▸ **TASK TO CARRY OUT**: Please copy each line of the records below that holds the word "will".

[Stored data entries]
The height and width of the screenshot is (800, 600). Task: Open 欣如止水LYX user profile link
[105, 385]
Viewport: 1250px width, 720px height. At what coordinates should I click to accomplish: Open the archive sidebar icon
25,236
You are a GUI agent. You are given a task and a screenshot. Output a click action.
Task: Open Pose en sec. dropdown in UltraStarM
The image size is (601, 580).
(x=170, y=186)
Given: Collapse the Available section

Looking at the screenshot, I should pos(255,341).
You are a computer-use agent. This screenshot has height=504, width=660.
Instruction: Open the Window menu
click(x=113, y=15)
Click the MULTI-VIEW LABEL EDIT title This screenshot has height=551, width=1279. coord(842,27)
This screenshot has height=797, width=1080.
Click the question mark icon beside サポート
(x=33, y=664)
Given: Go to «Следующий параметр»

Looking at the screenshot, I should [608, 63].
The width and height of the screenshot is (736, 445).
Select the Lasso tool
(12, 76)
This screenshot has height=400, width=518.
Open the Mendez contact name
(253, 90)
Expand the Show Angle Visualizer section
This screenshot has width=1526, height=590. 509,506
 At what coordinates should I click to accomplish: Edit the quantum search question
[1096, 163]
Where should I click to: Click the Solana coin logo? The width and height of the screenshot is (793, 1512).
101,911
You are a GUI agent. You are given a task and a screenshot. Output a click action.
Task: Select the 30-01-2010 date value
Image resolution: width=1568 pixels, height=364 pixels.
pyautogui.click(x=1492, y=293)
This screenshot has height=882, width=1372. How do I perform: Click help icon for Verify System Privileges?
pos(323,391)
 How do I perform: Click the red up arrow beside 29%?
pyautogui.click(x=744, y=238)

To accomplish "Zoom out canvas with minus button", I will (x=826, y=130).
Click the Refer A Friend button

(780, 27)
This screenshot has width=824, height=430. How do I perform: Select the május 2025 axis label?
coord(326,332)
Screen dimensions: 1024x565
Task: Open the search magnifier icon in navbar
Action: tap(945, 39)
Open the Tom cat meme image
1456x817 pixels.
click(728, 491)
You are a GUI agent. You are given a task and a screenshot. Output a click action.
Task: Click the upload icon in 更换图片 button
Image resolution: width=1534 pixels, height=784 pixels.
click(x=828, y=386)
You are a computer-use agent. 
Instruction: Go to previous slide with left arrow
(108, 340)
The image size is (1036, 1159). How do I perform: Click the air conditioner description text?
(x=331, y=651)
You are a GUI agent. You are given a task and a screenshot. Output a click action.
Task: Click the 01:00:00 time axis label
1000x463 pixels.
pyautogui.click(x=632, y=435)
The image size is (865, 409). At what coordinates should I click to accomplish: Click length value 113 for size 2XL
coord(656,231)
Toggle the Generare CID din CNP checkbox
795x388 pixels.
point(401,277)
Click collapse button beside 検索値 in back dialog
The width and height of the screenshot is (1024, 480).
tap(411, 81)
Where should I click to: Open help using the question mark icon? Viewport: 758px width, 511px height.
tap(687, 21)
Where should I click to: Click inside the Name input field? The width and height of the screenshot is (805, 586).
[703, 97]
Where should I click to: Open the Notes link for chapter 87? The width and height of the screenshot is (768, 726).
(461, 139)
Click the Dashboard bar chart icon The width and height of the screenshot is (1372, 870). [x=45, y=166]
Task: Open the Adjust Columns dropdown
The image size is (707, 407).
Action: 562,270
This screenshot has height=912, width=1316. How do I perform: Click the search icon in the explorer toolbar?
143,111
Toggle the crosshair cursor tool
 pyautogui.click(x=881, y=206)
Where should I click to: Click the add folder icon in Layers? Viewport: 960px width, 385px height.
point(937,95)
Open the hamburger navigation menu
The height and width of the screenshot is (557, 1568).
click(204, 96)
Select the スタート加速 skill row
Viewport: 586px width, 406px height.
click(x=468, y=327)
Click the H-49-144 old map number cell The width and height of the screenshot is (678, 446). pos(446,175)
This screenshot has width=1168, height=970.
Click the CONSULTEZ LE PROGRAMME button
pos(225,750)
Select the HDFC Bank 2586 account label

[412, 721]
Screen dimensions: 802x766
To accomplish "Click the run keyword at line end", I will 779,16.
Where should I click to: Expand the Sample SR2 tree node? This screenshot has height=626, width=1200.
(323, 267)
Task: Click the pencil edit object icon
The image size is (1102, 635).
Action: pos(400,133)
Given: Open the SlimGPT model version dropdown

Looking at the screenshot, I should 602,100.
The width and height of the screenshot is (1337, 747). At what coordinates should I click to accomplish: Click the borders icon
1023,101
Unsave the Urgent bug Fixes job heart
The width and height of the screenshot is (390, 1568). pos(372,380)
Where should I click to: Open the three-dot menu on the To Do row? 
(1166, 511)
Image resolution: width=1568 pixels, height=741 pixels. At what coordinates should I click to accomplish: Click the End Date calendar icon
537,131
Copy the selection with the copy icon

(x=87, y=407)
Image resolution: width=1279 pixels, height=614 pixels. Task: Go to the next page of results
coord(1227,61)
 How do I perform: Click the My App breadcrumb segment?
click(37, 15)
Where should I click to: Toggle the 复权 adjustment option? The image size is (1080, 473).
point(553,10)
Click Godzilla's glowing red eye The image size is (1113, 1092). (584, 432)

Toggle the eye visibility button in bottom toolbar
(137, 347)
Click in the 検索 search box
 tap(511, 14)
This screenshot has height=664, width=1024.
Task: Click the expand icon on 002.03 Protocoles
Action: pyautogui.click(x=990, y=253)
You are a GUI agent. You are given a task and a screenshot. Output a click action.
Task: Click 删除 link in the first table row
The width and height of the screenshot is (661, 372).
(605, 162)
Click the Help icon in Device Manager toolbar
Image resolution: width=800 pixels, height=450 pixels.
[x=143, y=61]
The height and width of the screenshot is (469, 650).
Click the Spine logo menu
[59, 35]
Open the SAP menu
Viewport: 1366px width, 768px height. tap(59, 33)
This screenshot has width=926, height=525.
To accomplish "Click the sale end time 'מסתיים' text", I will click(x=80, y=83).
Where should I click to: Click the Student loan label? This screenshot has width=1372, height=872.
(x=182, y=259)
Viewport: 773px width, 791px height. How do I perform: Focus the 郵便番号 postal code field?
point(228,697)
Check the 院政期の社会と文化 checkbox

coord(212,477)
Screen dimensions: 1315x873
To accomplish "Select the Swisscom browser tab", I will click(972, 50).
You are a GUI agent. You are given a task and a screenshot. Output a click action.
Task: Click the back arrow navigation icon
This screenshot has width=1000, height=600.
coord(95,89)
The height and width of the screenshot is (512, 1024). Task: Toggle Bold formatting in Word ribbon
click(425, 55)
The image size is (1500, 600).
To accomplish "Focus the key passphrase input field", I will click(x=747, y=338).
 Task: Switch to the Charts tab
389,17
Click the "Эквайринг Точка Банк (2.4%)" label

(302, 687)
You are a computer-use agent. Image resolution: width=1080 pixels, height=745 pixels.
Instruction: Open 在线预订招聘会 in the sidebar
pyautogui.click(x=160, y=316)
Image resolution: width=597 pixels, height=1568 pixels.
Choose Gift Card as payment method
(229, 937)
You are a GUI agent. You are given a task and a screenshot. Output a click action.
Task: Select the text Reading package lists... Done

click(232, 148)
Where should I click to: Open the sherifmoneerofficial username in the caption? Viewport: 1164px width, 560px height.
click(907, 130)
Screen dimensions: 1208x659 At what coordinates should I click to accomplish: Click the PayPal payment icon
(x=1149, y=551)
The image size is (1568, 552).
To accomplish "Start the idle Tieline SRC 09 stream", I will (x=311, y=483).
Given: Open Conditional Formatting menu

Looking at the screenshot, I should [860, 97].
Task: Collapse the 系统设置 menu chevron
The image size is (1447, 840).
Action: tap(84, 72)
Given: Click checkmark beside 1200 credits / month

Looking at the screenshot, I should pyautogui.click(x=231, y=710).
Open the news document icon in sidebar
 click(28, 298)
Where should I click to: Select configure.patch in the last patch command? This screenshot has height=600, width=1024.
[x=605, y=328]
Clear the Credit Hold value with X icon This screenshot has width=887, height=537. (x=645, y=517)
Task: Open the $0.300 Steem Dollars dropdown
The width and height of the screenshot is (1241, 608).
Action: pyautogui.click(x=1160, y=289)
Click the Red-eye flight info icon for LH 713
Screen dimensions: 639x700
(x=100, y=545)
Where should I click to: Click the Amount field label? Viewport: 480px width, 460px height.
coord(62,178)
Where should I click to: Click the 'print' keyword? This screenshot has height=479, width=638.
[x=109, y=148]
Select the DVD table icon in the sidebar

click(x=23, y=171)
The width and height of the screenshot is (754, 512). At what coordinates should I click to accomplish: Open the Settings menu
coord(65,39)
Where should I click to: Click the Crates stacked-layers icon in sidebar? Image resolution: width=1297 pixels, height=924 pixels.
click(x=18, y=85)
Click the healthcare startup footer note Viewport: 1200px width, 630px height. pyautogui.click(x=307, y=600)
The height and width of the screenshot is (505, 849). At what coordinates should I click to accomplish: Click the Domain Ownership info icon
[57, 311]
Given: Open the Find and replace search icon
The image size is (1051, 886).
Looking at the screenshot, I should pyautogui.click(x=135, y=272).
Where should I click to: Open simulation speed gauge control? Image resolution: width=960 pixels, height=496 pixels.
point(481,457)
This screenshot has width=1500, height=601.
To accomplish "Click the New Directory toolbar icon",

▸ **SOLUTION TO THIS PROBLEM**:
To accomplish "Zoom out canvas with minus button", I will (x=826, y=130).
To accomplish "Click the run keyword at line end", I will 779,16.
To accomplish "Click the sale end time 'מסתיים' text", I will click(x=80, y=83).
To accomplish "Select the Swisscom browser tab", I will click(972, 50).
To accomplish "Focus the key passphrase input field", I will click(x=747, y=338).
To accomplish "Start the idle Tieline SRC 09 stream", I will (x=311, y=483).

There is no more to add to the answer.